*** Data provided Section Begins ***

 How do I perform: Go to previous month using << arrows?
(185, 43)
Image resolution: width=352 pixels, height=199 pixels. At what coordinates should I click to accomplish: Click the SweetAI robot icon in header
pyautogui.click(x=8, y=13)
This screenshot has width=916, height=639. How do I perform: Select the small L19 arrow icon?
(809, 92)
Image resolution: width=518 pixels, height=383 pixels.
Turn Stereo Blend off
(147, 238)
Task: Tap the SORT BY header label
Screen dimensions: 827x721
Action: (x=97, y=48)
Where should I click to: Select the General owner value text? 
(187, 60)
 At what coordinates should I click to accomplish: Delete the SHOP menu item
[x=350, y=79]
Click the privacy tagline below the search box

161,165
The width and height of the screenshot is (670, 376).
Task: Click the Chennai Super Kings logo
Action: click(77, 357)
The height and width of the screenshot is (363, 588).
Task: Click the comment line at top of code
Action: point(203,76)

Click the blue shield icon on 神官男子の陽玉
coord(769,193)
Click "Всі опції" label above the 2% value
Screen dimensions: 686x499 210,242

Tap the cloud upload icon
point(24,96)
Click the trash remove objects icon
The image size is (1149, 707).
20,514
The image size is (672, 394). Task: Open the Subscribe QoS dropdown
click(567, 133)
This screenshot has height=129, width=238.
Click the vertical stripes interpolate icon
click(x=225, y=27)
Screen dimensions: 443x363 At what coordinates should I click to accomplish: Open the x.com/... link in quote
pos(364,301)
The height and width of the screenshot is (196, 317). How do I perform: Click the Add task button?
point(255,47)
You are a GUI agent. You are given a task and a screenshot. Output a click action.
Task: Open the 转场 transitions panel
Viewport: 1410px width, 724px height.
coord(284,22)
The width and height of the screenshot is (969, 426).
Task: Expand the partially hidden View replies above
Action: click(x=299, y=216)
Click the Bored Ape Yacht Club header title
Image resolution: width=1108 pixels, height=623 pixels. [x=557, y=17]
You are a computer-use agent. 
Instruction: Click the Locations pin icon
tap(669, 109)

*** Data provided Section Ends ***

Problem statement: Please report how many lines in the records above contain the word "agent", and give nothing but the number.

Answer for the task: 2